One of my golfing buddies traded into Ko Olina and was there last week also.  Can't wait to hear his stories upon return.

Steve


----------



## larryallen (Jan 16, 2011)

Is the sand open or is the whole thing closed?  We go next month and the kids LOVE the beach. Major bummer if it's closed then.


----------



## ada903 (Jan 16, 2011)

The sand is open and clean, you can use the beach chairs and the beach, but not get into the water.



larryallen said:


> Is the sand open or is the whole thing closed?  We go next month and the kids LOVE the beach. Major bummer if it's closed then.


----------



## javabean (Jan 16, 2011)

Thanks so much for this information. We arrive this Friday! It will be disappointing to not be able to swim in the lagoons. I have been to Ko'Olina once in 2007 so I'm generally familiar with the resort but would appreciate any suggestions for other beaches to go swimming. We drove around the island to sightsee but not to swim. Thanks.

Also, can anyone suggest someplace to stop and pick up take -out that's between the airport and Ko'Olina? We'll be getting arriving in the evening after a long direct flight from the east coast and I know we aren't going to want to stop and do our grocery shopping. 
Is the poolside bar/restaurant at Ko'Olina open in the later part of the evening?


----------



## calberry (Jan 16, 2011)

Stop at the town of Kapolei just before Ko Olina.  Lots of little restaurants (some are fast food) there as well as a Costco and Safeway.

Steve


----------



## justcurious (Jan 16, 2011)

Wow; Thanks for letting us know.  I'll be there the end of the month.  I normally hang out by the pool and just walk along the water to say I got in   .  Guess I won't be doing that this trip


----------



## javabean (Jan 16, 2011)

I called Ko'Olina. The front desk confirmed what had been posted and what was in the newspaper. They are hoping that the tides will help to clear things out. The condition of the water and the beaches will be reassesed on Thursday and any determination will be made at that time. 

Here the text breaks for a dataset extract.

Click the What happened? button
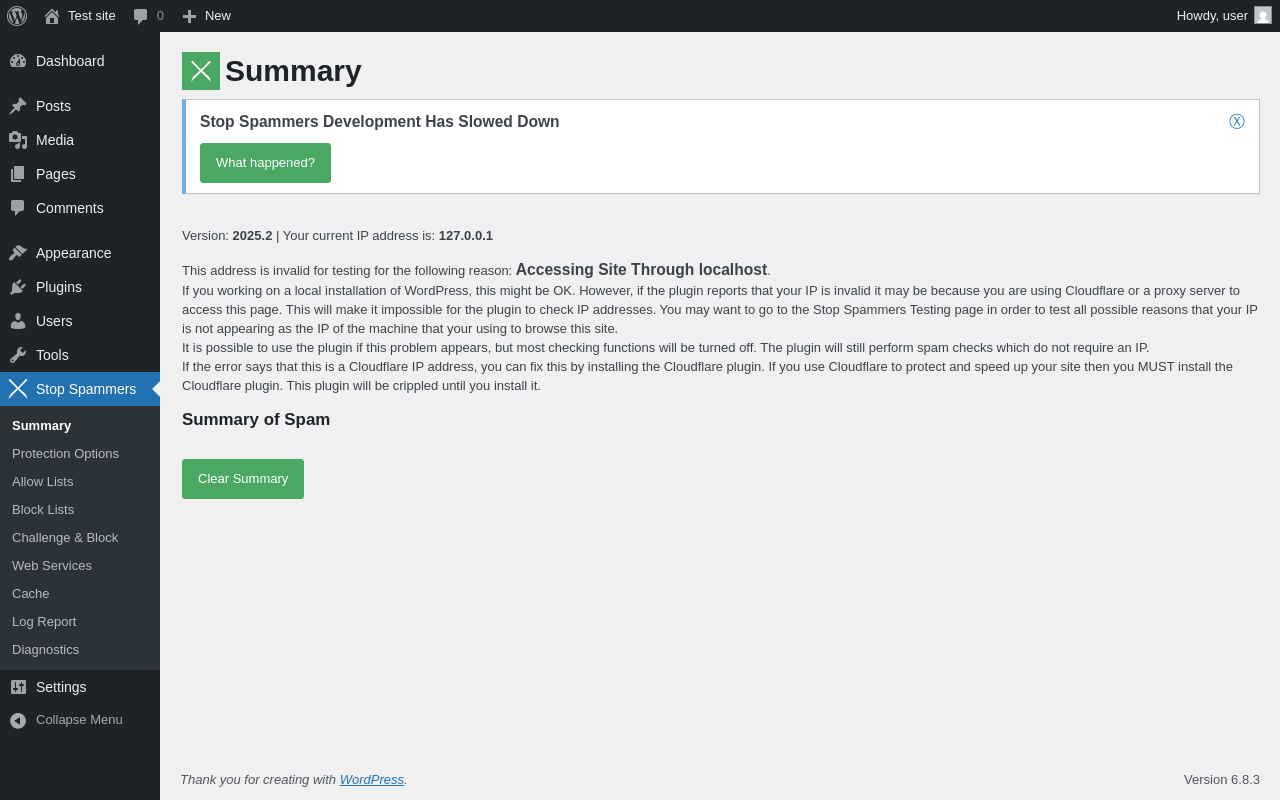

Thanks for the restaurant info.


----------



## carruthers209 (Jan 16, 2011)

*There's a fun new ABC store-called Country Store or something*

Ko Olina has a new, fun store, sort of an upscale ABC Store, called Country Store or something (it's an ABC store) with a lot of everything-take out sandwiches, lots of beach stuff, souvenirs, etc.  There are new eateries in that general vicinity also right by the ABC Store.  It's across the street from the Disney Resort and very easy to find, especially if you're coming in from a flight.  It's on the main entrance road before you arrive at Marriott's.  The convenience and proximity factor is huge.  

You might find that Kailua Beach is wonderful if you're up for the drive.  Lanikai is right next to it and is considered the top beach in Hawaii.  Waimea Beach up by Waimea Falls Park is a wonderful family friendly beach.  Waimea Falls Park is a fun, educational stop for the family also.  It's kind of like a nature preserve.  And don't forget Waikiki Beach.  It's famous all over the world and hard to top, especially since the kids are in school and you might have more elbow room.  

The beaches on the Ewa side of the island where Ko Olina is located are pretty rough.  Ko Olina was man-made by a Japanese development company back in the 80's and was bought out by Marriott's.  It is not typical of that side of the island.  Restriction of access to beaches is not allowed by Hawaiian law.


----------



## larryallen (Jan 17, 2011)

What other new businesses are there with that ABC store? What food options?


----------



## GreenEyedGuru (Jan 17, 2011)

javabean said:


> Also, can anyone suggest someplace to stop and pick up take -out that's between the airport and Ko'Olina?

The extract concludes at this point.